AAF International has developed a gas turbine (GT) inlet cooling system which provides fast response to the changing dynamics of gas turbine power generation. High-capacity rotary atomisers on the dirty air side of filters, combined with a control system to finetune the downstream temperature, are key features of its new InstaKool system.
Performance of gas turbines depends on air flow through the compressor to the combustion section. As the temperature of incoming ambient air increases, its density drops as does the mass flow through the turbine. Consequentially, the gas turbine output decreases and the fuel rate increases. Hence, inlet cooling is vital to keep performance levels up.
Cooling of inlet air can be achieved by either adiabatic cooling, which interfaces a water supply with the incoming air. Sensible energy is given up by the air, providing latent heat of evaporation until the air reaches new equilibrium. No heat is removed from the system, the air enthalpy remains constant.
Chilled water cooling, on the other hand, removes heat from the air via by circulating water in coils in a closed loop. In turn the chiller disperses the heat removed from the air via a condenser by a cooling tower or cooling fans. Depressing air temperature below its dew point will produce condensate on the coils.
For turbines with highly variable loads, adiabatic cooling allows to increase output and reduce heat rate in order to meet peak demand quickly. Standard methods of adiabatic cooling have been media evaporative cooling and high pressure fogging – both systems are located downstream of inlet filters.
Technicalities of InstaKool
InstaKool, a new inlet cooling system developed by AAF International, comprises of high capacity rotary atomisers located upstream of the final filters, with a rigorous control system which ensures that filter differential pressure is not compromised.
By the introducing a fine mist into the air stream, ahead of the final filters, InstaKool provides adiabatic cooling. The mist delivery device is a high capacity rotary atomiser which only requires low pressure water. Varying the atomiser water flow rate does not affect the water droplet particle size distribution, which allows the system to be finely controlled from zero to 100% water flow.

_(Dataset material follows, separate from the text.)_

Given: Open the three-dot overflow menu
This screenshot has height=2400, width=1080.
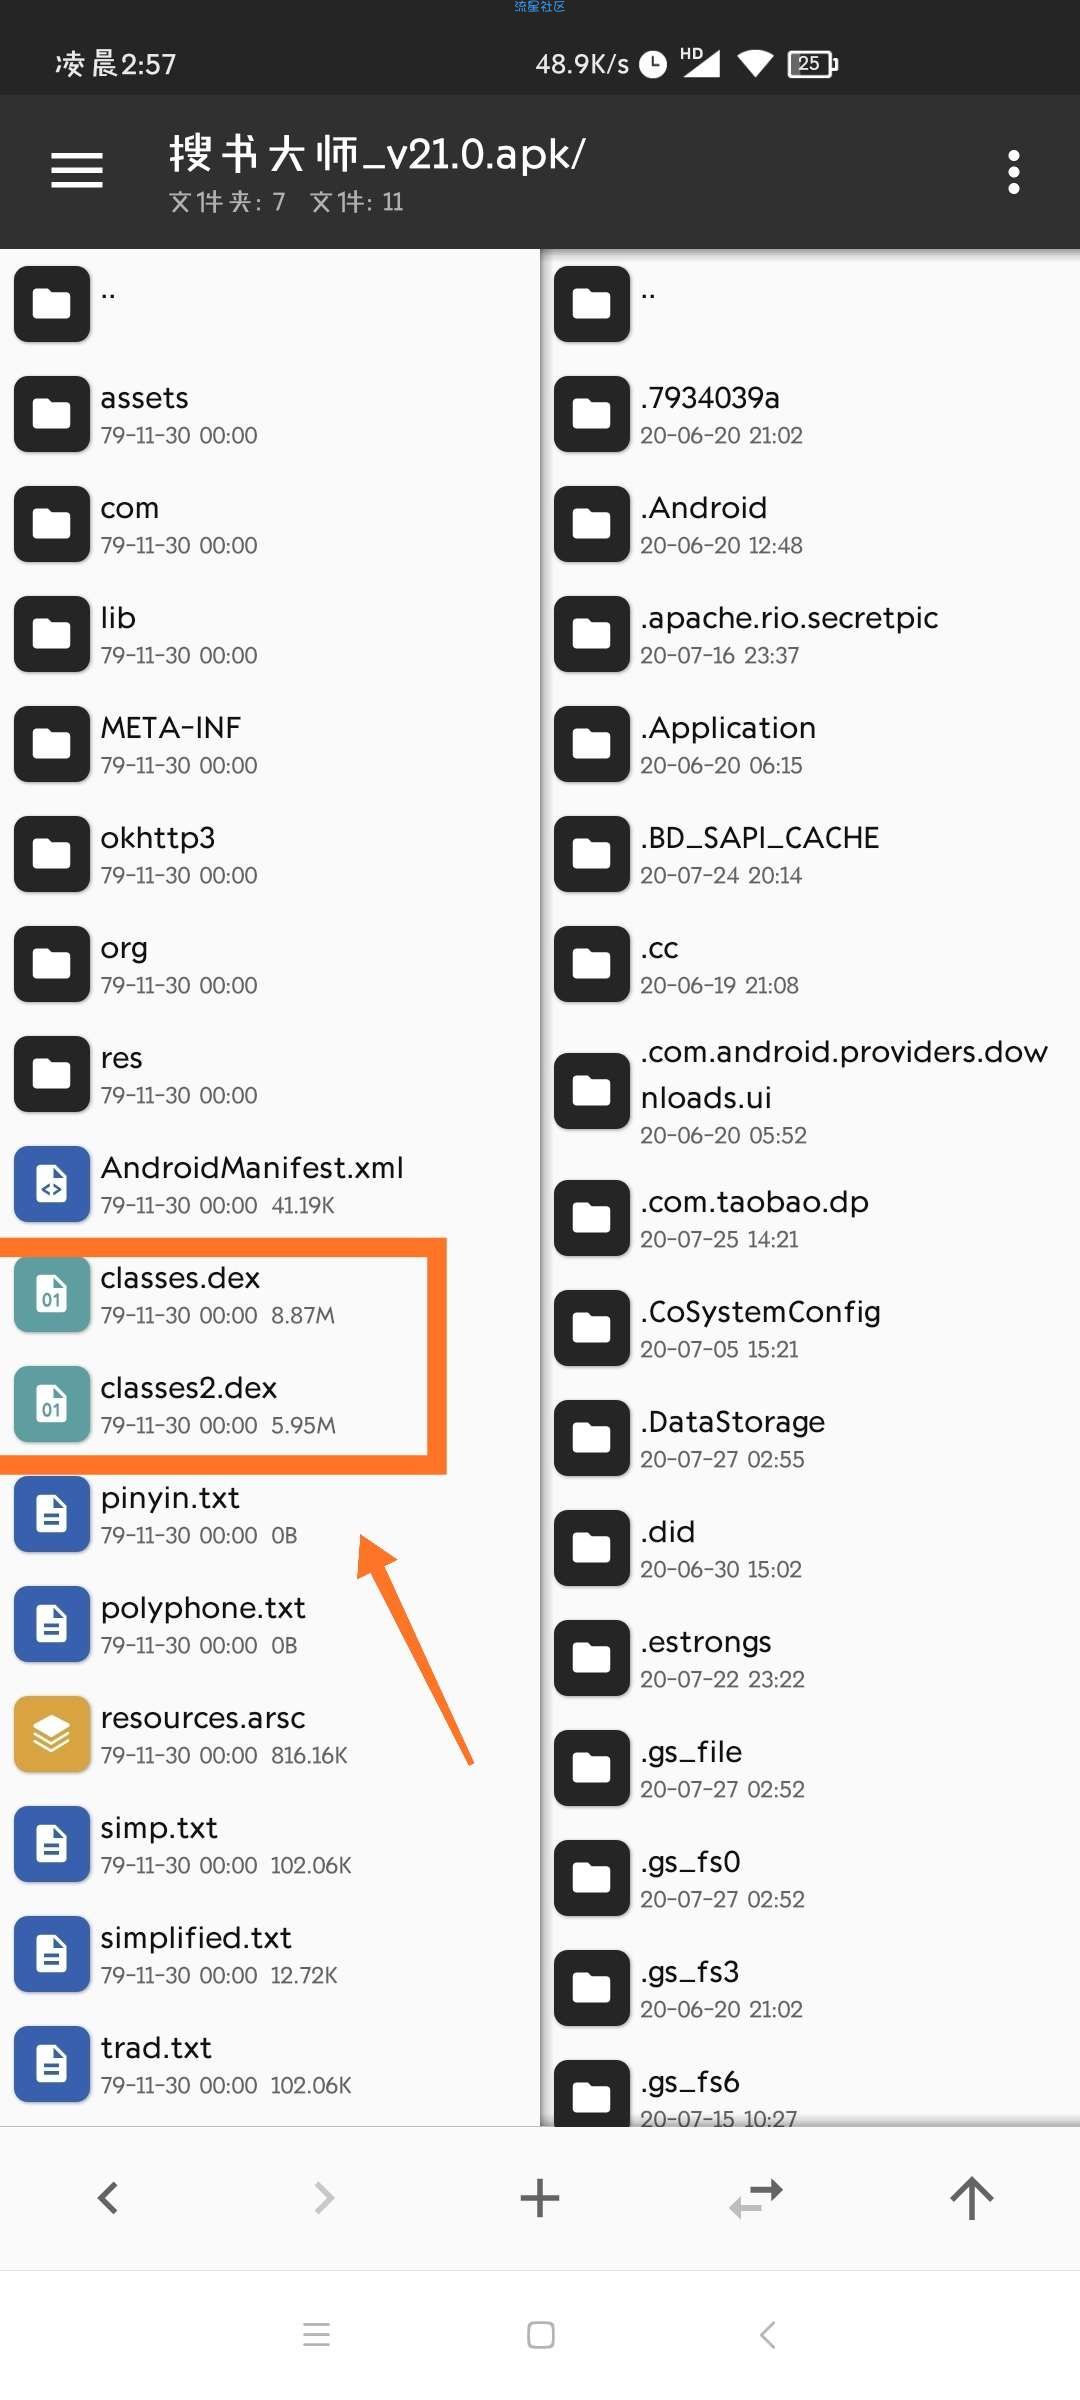Looking at the screenshot, I should [x=1014, y=172].
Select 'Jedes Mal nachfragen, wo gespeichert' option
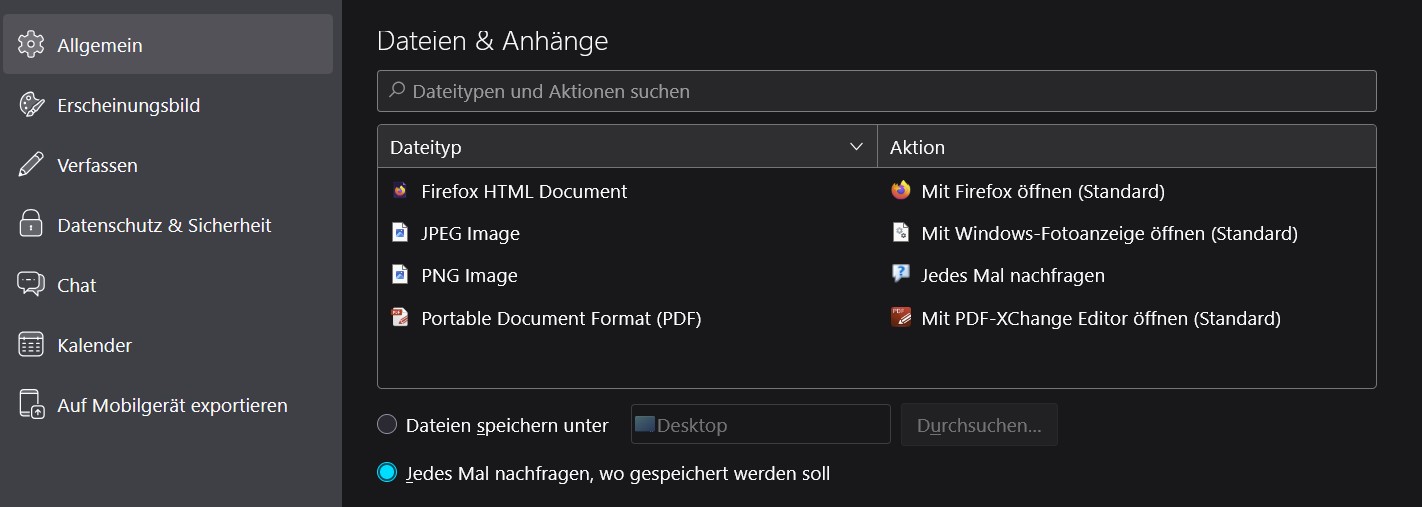This screenshot has width=1422, height=507. pyautogui.click(x=387, y=473)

Designed to provide a fast response to cooling demands, modular control panels are located adjacent to the filter house, providing 200 Watts of power to each atomiser. Cascade control of differential pressure, followed by relative humidity protects filters from differential pressure excursions. This strategy enables the gas turbine operator to trim output by adjusting the downstream temperature between ambient and the reduced temperature at 80% relative humidity (see graph).